▶ [Task to complete] Please set out the lines from the line containing "You are a GUI" up to and including the line containing "tap(245, 65)" as a Markdown table with the columns Row and Line. Skip blank lines and leave the pictures out.

··· Information provided

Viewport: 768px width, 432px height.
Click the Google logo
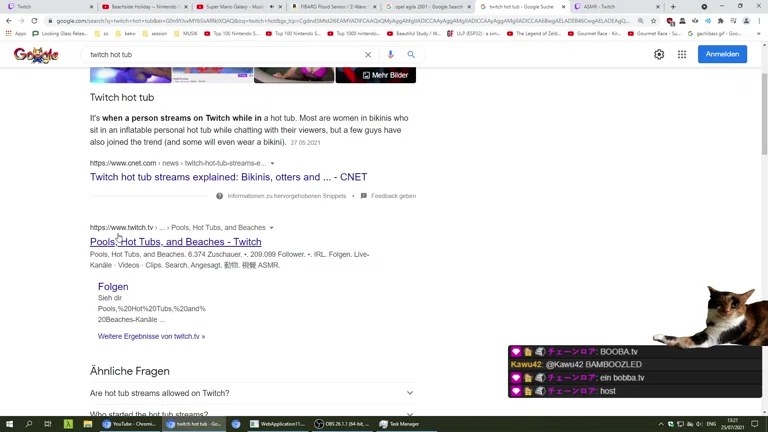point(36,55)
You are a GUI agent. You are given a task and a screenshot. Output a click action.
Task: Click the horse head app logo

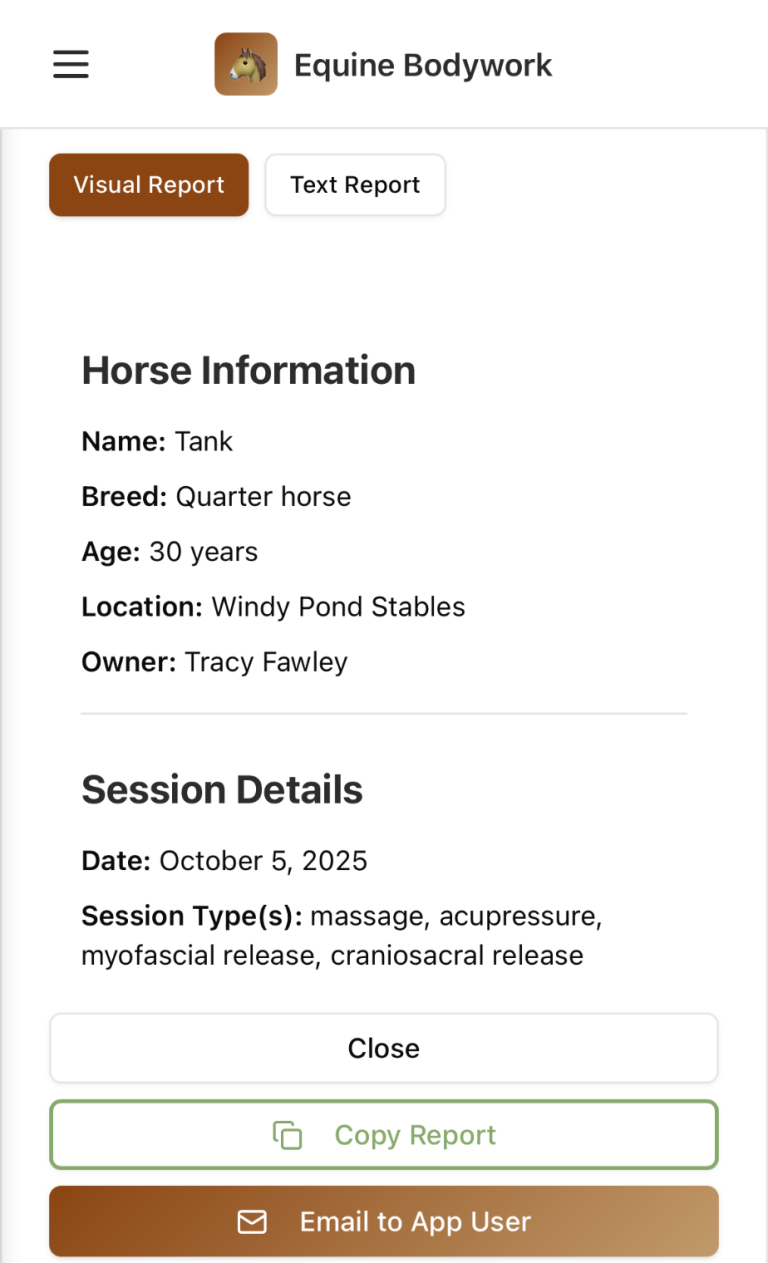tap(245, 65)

······
··· Information provided

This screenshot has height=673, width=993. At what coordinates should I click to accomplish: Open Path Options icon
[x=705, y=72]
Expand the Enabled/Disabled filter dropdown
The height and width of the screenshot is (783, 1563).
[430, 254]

······

▶ [Reply]
| Row | Line |
|---|---|
| 1 | You are a GUI agent. You are given a task and a screenshot. Output a click action. |
| 2 | Task: Click the horse head app logo |
| 3 | tap(245, 65) |